Sample-Efficient Reinforcement Learning of Undercomplete POMDPs

In many sequential decision making settings, the agent lacks complete information about the underlying state of the system, a phenomenon known as partial observability. Partial observability significantly complicates the tasks of reinforcement learning and planning, because the non-Markovian nature of the observations forces the agent to maintain memory and reason about beliefs of the system state, all while exploring to collect information about the environment.

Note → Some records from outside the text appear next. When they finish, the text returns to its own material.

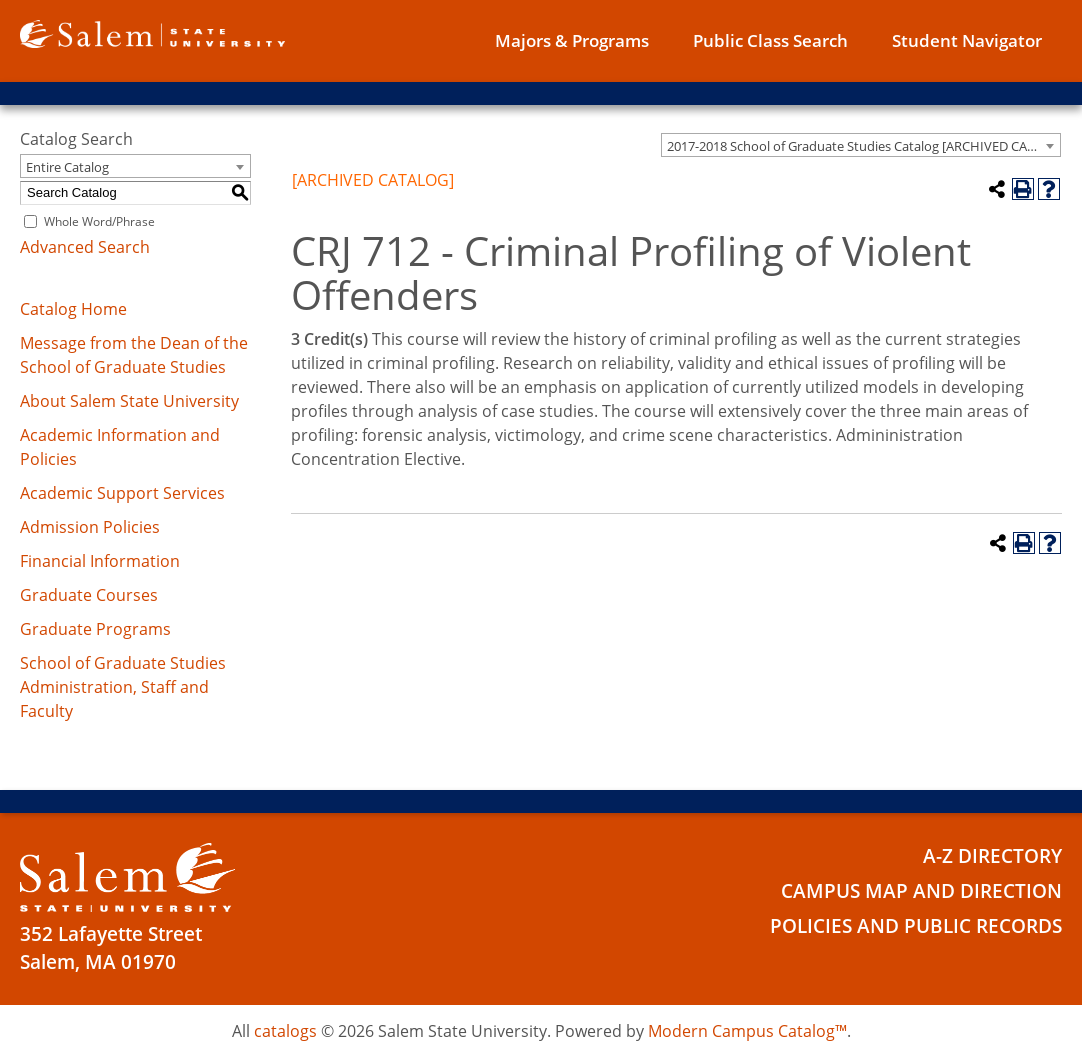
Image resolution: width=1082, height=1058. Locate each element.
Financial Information (100, 561)
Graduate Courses (89, 595)
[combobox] (861, 145)
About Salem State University (129, 401)
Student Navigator (967, 40)
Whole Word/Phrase (99, 221)
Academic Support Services (122, 493)
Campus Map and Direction (921, 891)
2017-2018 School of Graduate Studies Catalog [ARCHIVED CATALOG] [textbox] (863, 146)
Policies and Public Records (916, 926)
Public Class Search (770, 40)
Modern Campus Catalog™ (747, 1031)
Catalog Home (73, 309)
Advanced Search (85, 247)
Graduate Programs (95, 629)
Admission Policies (90, 527)
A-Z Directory (992, 856)
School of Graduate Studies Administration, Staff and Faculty (123, 687)
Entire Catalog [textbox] (67, 167)
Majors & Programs (572, 40)
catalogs (285, 1031)
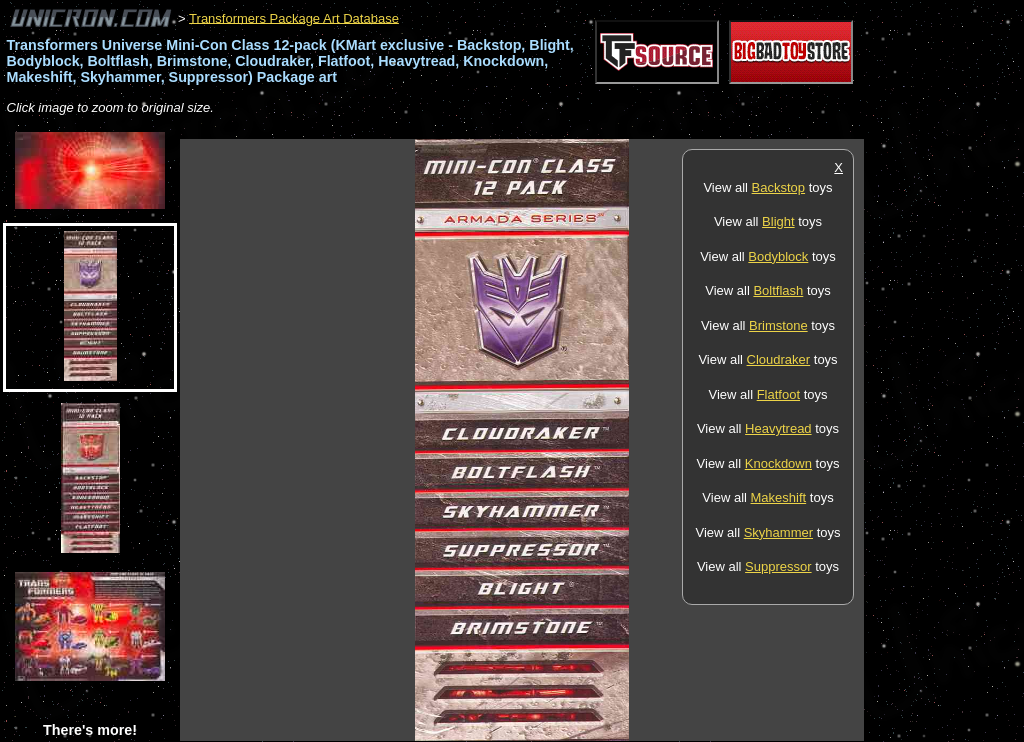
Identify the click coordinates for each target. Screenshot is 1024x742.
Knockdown (778, 463)
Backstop (778, 187)
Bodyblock (778, 256)
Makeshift (779, 497)
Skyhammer (778, 532)
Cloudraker (779, 359)
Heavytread (778, 428)
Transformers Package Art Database (294, 17)
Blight (778, 221)
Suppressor (778, 566)
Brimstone (778, 325)
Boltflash (778, 290)
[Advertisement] (544, 128)
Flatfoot (778, 394)
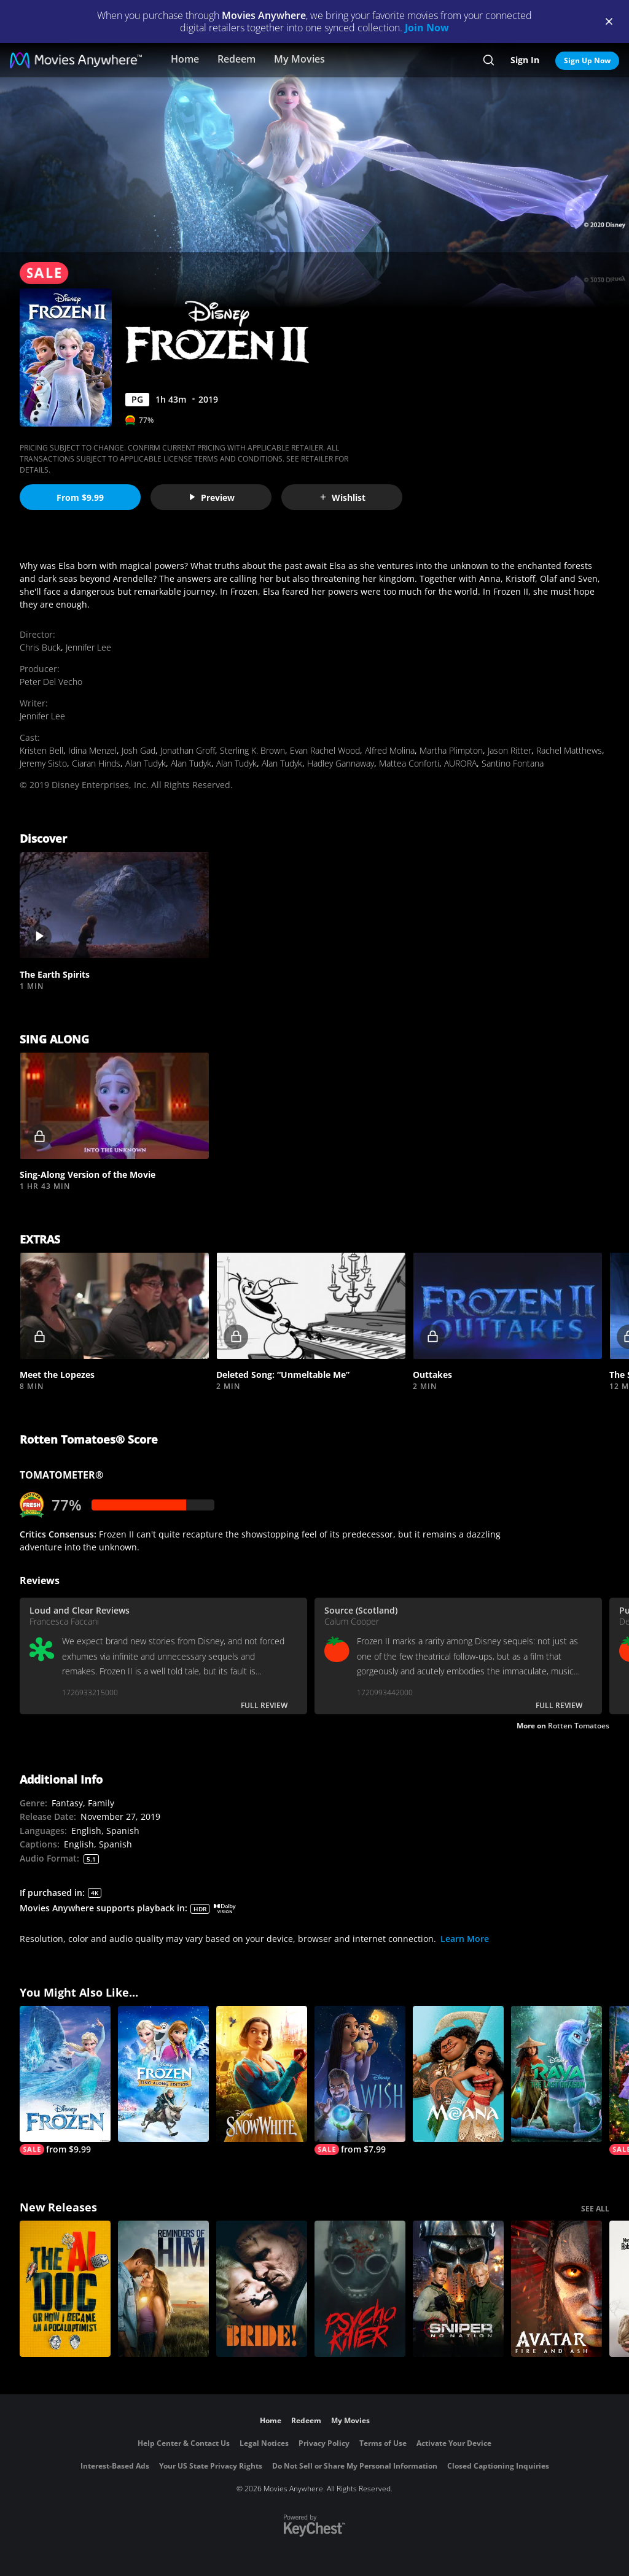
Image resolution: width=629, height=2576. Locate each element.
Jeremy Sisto (43, 763)
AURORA (460, 763)
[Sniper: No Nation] (458, 2289)
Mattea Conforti (409, 763)
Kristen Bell (41, 750)
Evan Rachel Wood (325, 750)
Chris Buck (40, 647)
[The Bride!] (261, 2289)
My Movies (299, 59)
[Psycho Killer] (359, 2289)
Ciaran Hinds (96, 763)
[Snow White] (261, 2074)
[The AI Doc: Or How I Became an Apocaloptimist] (65, 2289)
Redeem (236, 59)
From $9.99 (80, 497)
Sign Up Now (587, 60)
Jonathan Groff (187, 750)
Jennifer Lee (88, 647)
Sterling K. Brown (252, 750)
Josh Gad (138, 750)
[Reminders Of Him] (163, 2289)
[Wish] (359, 2080)
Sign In (524, 60)
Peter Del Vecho (51, 681)
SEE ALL (595, 2208)
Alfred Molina (390, 750)
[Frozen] (65, 2080)
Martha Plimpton (451, 750)
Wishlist (342, 497)
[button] (114, 905)
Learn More (464, 1938)
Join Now (427, 27)
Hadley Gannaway (340, 763)
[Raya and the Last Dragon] (556, 2074)
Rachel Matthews (569, 750)
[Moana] (458, 2074)
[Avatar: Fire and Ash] (556, 2289)
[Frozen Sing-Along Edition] (163, 2074)
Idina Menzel (92, 750)
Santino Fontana (513, 763)
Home (185, 59)
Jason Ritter (509, 750)
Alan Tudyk (145, 763)
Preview (211, 497)
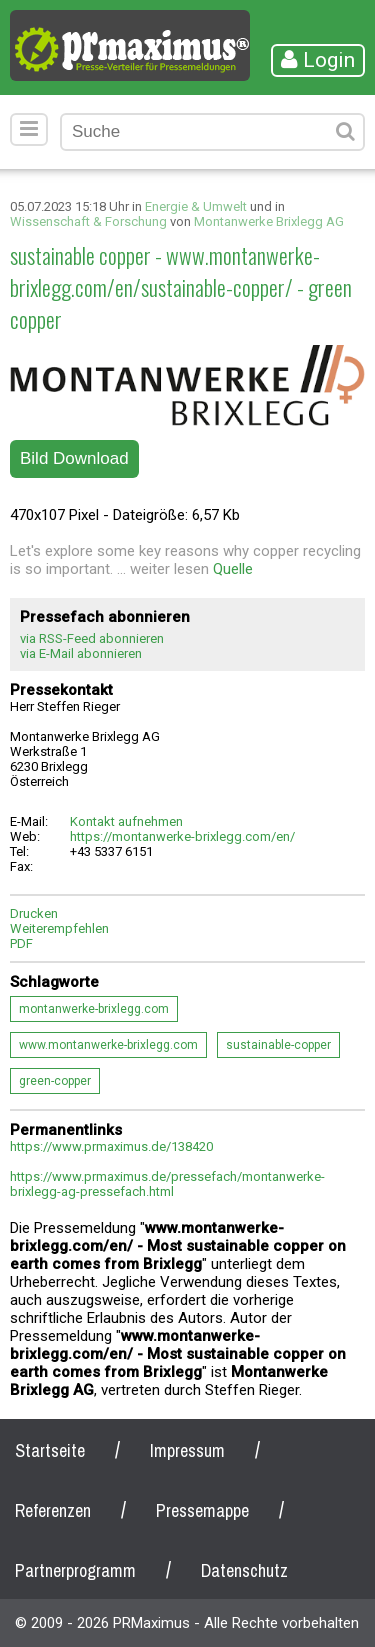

For example, a robot may not be able to perceive all objects in the environment due to occlusions, and it must reason about how these objects may move to avoid collisions [Cassandra et al., 1996]. Similar reasoning problems arise in imperfect information games [Brown and Sandholm, 2018], medical diagnosis [Hauskrecht and Fraser, 2000], and elsewhere [Rafferty et al., 2011]. Furthermore, from a theoretical perspective, well-known complexity-theoretic results show that learning and planning in partially observable environments is statistically and computationally intractable in general [Papadimitriou and Tsitsiklis, 1987, Mundhenk et al., 2000, Vlassis et al., 2012, Mossel and Roch, 2005]. The standard formulation for reinforcement learning with partial observability is the Partially Observable Markov Decision Process (POMDP), in which an agent operating on noisy observations makes decisions that influence the evolution of a latent state. The complexity barriers apply for this model, but they are of a worst case nature, and they do not preclude efficient algorithms for interesting subclasses of POMDPs. Thus we ask: Can we develop efficient algorithms for reinforcement learning in large classes of POMDPs?